_EXCERPTED TEXT_
With mobile phones being such an integral part of modern culture, it takes a courageous person to raise questions about their use. One such person is my friend Geoff Robinson.

In his late thirties, Geoff’s health took a major down-turn near the end of last year, upsetting almost every aspect of his life – and which he was privately told “was probably” triggered by taking a course of a licensed antibiotic, Ciprofloxacin (though possibly exacerbated by also taking two other medicines within a few days of the antibiotic). Although somewhat better, Geoff is still recovering and dedicating a significant amount of time to questioning the safety of certain things we take for granted.

Turning his attention to mobile phones, Geoff recently posted a general information link on social media concerning the potential health risks they posed. Pleased that someone else I knew was highlighting another side to this technology, I began to feel courageous enough to share additional thoughts I had about wider aspects of mobile culture. Using the medium of this blog, this is one place where I will contribute some of my thoughts, with the intention of wrapping this up in a short piece, hopefully sufficient to capture some key points that may or may not resonate.

My three points for this post are as follows:

1) Many of us find it easy to accept that mobile phones can be a social convenience (and convenient for activism too), but it seems hard for many of us to acknowledge that they can also end up being a social nuisance, especially when used without restraint. On the one hand they allow us so much more freedom to roam while also being available, yet, this strength can also become a weakness – making them potential candidates for invading intimate conversations, stripping our relaxation time, and startling us with the latest ring tones.

2) This one is a question: Why do some mobile phone users assume that those, like me, who choose not to use one are hard to contact? In every instance where this belief is held, I’ve found that the effort to make a call doesn’t seem to have been made. Yet, it isn’t infrequently that many of us hear the following statements when unable to communicate with a mobile phone contact:

a) “Oh so sorry – I wanted to return your call but my phone got stolen and I lost your number. Can you text it me?”

_LIST OF TASKS_
1 - How would you put this sentence from the mobile phone post into Spanish: "One such person is my friend Geoff Robinson."
2 - Could you carry the mobile phone post on past its final line?
The rows that come next have no connection to the mobile phone post.

_LISTED RECORDS_
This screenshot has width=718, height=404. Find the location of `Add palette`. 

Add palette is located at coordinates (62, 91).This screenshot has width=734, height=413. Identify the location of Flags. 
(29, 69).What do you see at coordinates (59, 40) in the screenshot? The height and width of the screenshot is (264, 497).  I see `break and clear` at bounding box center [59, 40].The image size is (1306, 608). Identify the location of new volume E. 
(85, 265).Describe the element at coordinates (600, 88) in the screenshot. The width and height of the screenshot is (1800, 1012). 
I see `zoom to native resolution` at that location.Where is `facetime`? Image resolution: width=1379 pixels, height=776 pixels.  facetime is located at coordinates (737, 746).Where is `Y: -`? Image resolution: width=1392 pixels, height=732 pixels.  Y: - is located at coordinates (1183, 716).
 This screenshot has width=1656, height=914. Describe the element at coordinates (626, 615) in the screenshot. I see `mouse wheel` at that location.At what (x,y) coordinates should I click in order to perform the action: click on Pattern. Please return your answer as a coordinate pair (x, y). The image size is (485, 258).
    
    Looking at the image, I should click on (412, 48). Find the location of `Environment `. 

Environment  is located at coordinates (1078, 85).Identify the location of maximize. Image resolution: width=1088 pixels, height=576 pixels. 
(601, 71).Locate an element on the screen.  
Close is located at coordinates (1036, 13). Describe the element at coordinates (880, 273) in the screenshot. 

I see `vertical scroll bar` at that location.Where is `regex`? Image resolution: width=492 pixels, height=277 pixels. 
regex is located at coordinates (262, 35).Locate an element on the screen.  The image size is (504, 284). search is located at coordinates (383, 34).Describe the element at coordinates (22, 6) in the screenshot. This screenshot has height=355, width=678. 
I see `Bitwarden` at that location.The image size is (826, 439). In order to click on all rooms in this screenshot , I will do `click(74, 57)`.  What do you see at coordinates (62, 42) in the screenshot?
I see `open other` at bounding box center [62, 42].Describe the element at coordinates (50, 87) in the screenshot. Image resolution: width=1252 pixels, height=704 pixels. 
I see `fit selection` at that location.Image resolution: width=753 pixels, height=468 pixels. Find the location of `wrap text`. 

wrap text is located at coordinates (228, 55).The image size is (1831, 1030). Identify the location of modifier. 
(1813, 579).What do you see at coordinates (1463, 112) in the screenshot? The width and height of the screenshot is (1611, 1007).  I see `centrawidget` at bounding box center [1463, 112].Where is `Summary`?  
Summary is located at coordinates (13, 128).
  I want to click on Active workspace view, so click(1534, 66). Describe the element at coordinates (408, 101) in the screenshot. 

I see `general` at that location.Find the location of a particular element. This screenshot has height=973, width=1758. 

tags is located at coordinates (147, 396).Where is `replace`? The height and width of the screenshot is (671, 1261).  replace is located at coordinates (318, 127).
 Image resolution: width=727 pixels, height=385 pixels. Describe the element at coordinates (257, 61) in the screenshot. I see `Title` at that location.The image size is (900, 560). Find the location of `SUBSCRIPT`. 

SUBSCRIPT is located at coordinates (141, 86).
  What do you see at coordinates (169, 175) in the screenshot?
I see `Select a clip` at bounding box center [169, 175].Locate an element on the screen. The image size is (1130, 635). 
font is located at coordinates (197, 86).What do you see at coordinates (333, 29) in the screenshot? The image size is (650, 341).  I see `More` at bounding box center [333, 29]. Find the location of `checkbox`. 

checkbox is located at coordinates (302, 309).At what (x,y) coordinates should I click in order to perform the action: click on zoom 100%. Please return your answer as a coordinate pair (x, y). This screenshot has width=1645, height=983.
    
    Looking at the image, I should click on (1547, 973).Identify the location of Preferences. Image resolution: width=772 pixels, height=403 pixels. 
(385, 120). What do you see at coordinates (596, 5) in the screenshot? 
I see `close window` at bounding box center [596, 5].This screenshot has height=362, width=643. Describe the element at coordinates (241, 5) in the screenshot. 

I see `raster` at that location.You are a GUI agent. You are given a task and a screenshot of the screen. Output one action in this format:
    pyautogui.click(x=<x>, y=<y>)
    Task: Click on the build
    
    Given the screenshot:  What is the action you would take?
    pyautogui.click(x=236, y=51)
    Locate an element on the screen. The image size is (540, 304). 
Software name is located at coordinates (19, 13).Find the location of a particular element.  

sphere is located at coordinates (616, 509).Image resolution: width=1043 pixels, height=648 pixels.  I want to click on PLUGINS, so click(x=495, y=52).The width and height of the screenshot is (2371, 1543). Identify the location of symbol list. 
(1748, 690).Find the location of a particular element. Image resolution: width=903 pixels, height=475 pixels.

_ANSWERS GIVEN_
1 - Una de esas personas es mi amigo Geoff Robinson.

2 -
b) “My battery ran out, I didn’t get your message until it was too late”.
and of course…
c) “So sorry, man. I ran out of credit, and wasn’t able to get my voice mail.”

I would go so far as to say that being contactable has less to do with the technology we carry, or not, and more to do with an attitude of mind!

Onto point 3!

3) Sometimes mobile phone non-users are pressured by their mobile phone buddies to get one, or pressure one another to keep their mobile on in all circumstances! Thus, if as a user, you are tempted to pressurise your friend to get a mobile or to always have it on, please do be mindful that in today’s world those of us who tend not to use a mobile phone, or only use one wisely are a minority. We’ve probably been feeling the pressure to get one for a while, if we haven’t already done so bearing in mind the glossy, repetitive, corporate advertising flung at us, and have thus probably made our decision with due thought.

Another approach that may be more interesting to consider for each of us would be to ask how it might be possible to accommodate everyone of all beliefs and lifestyles as best possible. To consider this, we may want to switch off our mobile phone for a few minutes, take a deep breath, go within to introduce the question mindfully and then let go. Quite possibly some kind of clarity will eventually come…

One thing I respect from many friends who have a mobile and which helps welcome those, like me who tend not to use one, is when they appreciate the sky high costs of calling their mobile phone from most landlines. Remember, if we don’t use a mobile, a landline’s what we use! These friends who deserve this given praise will either give me a landline number I can call them on (much more cheaply), or they’ll call me back using their free minutes. And if they do I’ll do my best to excuse any potential connection issues due to a poor signal!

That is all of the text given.